It's a familiar scene on TV newscasts: wads of cash, rows of guns and
bags full of drugs displayed neatly on a table by police officers
posing by their latest set of trophies.

But some former law-enforcement officials in Canada and the U.S. who
have spent years fighting the ongoing war on drugs say it's a losing battle.

Their views about how prohibition has failed to make a dent in the
drug supply, while millions of dollars continue to be wasted on
criminalizing recreational drug users, are told in the National Film
Board documentary Damage Done: The Drug War Odyssey.

It premiered in Victoria yesterday, and will be shown today at
Vancouver International Film Centre on Seymour Street at 12:30 p.m.
It will air on Global TV April 28.

Most officers featured in the film are part of a growing U.S.-based
organization called LEAP -- Law Enforcement Against Prohibition --
which also includes corrections officers, retired and sitting judges
and prosecutors.

Mike Smithson, a spokesman for LEAP, said from Medford, Mass., that
about 330 of the organization's 7,000 international members are Canadians.

They include Sen. Larry Campbell, a former RCMP drug squad officer
and Vancouver mayor who ran on a platform of reducing harm from drug use.

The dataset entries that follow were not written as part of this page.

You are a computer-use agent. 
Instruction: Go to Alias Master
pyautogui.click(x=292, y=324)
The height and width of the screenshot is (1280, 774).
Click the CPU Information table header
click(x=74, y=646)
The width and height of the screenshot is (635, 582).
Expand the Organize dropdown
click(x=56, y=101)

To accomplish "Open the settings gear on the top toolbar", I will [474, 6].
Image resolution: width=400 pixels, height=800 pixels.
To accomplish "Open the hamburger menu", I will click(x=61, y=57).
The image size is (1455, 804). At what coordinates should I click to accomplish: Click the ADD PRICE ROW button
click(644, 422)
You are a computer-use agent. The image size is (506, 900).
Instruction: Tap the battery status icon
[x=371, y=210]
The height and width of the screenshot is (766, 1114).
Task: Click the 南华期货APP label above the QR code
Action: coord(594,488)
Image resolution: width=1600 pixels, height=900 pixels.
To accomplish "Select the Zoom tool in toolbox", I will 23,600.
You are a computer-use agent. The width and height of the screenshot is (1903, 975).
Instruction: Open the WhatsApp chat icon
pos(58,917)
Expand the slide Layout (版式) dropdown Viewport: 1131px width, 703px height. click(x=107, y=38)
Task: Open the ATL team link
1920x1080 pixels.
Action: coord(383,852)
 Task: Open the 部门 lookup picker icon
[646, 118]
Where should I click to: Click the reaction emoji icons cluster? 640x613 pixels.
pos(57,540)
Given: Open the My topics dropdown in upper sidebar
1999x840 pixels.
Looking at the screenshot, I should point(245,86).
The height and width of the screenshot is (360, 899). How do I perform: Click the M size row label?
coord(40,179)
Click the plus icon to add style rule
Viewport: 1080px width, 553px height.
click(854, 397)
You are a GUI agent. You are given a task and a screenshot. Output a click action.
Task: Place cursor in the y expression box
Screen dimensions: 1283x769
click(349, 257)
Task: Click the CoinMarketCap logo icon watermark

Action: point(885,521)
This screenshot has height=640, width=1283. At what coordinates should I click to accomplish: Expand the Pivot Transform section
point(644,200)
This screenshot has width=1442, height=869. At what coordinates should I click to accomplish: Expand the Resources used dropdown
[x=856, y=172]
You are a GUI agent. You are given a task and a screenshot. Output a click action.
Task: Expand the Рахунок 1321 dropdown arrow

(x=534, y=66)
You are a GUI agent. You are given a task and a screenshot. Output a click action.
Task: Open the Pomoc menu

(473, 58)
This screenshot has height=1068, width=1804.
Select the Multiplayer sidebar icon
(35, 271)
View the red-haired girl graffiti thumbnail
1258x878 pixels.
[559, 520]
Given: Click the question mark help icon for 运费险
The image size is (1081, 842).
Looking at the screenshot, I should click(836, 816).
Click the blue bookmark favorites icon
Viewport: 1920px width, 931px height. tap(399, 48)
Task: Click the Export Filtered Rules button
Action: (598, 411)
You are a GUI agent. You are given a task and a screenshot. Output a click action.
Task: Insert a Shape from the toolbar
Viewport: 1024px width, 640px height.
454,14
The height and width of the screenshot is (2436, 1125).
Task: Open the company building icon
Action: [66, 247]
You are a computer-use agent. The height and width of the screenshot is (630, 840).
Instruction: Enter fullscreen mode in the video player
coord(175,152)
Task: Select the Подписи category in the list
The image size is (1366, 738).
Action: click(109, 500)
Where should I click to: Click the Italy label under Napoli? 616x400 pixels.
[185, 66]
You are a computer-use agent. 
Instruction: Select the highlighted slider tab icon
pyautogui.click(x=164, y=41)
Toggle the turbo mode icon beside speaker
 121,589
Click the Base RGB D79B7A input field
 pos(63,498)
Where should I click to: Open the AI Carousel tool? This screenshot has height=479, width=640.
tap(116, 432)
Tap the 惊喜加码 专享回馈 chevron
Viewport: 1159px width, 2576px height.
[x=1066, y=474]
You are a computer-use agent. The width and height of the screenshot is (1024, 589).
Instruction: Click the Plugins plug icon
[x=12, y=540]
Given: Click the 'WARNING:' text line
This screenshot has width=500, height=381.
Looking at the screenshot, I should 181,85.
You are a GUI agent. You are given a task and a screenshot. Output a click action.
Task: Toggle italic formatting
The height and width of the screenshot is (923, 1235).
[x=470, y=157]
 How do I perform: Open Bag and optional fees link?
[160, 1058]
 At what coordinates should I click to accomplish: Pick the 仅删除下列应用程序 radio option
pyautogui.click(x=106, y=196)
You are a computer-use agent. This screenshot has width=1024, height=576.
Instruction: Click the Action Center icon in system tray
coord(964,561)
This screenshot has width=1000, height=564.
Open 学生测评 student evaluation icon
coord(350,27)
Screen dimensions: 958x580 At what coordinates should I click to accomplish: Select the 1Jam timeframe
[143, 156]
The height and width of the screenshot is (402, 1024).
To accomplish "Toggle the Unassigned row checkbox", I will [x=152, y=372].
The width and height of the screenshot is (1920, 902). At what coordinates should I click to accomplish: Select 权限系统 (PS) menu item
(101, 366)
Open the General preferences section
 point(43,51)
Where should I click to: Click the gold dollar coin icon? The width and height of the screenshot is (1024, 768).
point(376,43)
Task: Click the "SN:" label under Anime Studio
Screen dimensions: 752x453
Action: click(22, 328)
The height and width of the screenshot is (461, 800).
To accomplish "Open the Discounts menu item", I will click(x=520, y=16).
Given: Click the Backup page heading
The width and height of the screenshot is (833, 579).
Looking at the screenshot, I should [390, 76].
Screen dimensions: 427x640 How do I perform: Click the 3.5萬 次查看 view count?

Campbell, whose views are featured in the film, said in an interview
that drug laws need to be reformed so addiction is treated as a
health issue exacerbated by problems like poverty, homelessness and
mental illness.

He said his law-and-order stance as a Mountie changed radically when
he became Vancouver's chief coroner in 1996 and saw the devastating
effects of drug overdoses.

"When I really took a hard look at it, I realized that what we were
doing was not saving lives. In fact, we were seeing the deaths
increase . . .[Now] my position is, we legalize marijuana and we tax
the living hell out of it -- and we put all of the money we get from
it back into health care," he said of B.C.'s $8-billion-a-year industry.